Drugs have cut the rate of suicide

The U.S. suicide rate has fallen steadily since Prozac and related antidepressants came into use in the late 1980s, according to an analysis by researchers worried that evidence linking the drugs to suicide in children could reduce their use.

The suicide rate, which reached a peak in 1988 of nearly 13 deaths per 100,000 people, fell steadily to about 10.5 in 2002.

Most suicides are the result of untreated depression, not adverse reactions to antidepressants, wrote Dr. Julio Licinio and Dr. Ma-Li Wong, psychiatrists at the University of California, Los Angeles, in an opinion piece released Wednesday by the journal Nature Reviews: Drug Discovery.
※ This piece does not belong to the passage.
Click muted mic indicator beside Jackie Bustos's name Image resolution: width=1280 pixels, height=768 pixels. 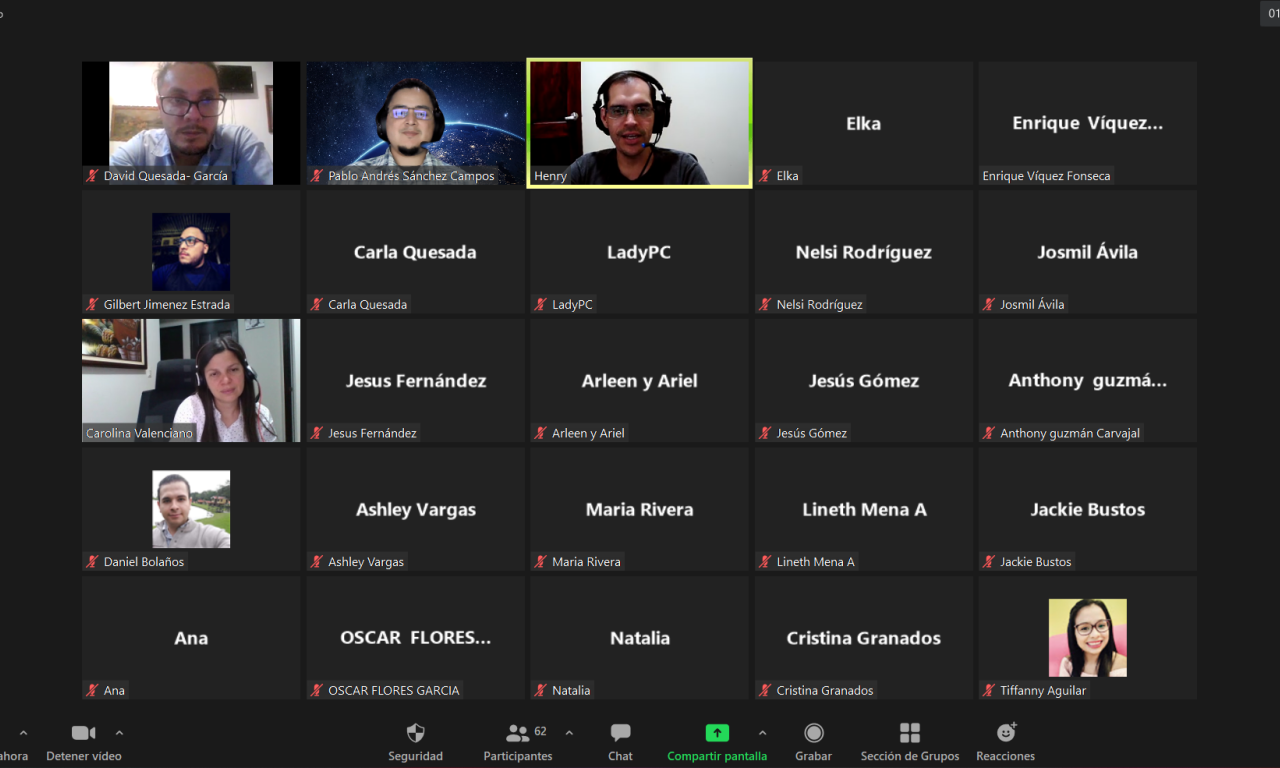click(989, 562)
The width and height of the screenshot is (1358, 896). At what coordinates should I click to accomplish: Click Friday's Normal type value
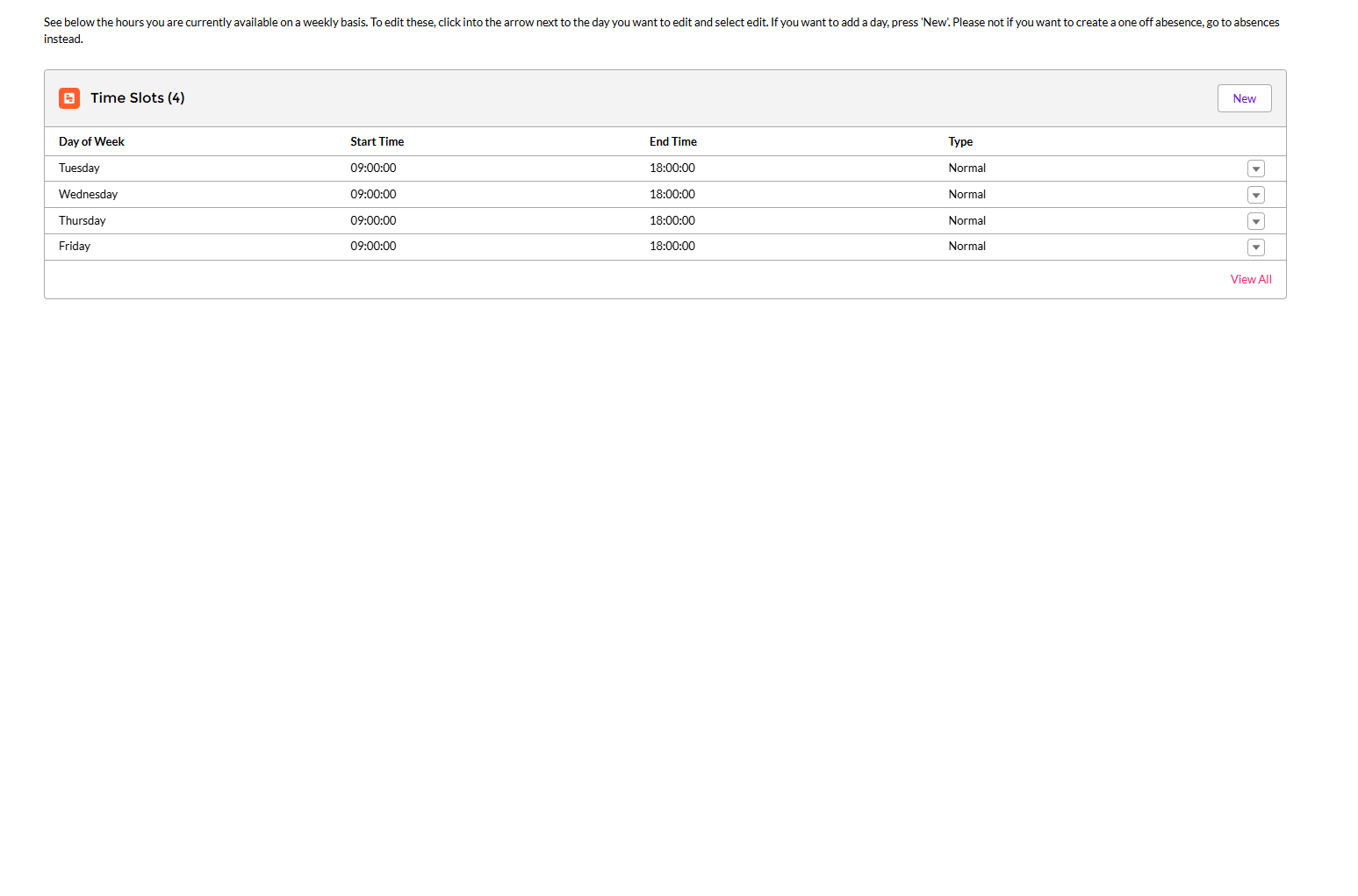[966, 247]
But Vera Sharav, president of the Alliance for Human Research Protection, said the conclusions of the analysis may not be valid because the decline could just as easily be explained by laws introduced around the same time reducing access to firearms – a common means of committing suicide.

The number of people being treated for depression rose more than 50 percent during the 1990s, an increase largely due to the availability of drugs known as selective serotonin reuptake inhibitors.

Studies conducted in Denmark and Sweden have shown that fewer than a fifth of suicide victims were taking antidepressants when they killed themselves.

The drugs, however, recently have become the focus of a medical debate after clinical trials data showed they increase to the risk of suicidal thinking in children and adolescents. Starting this month, the drugs will carry a label warning of the dangers to minors.

Licinio said that he feared that the uproar over use of the drugs in children could deter adults from taking them.

“And then we will have the reverse problem – more people committing suicide because they are not taking antidepressants,” he said.

The UCLA professors did not look at the suicide rate in minors. But according to data from the Centers for Disease Control and Prevention, suicides per 100,000 people age 10 to 19 peaked at 6.6 in 1988 and dropped steadily to 4.3 in 2002.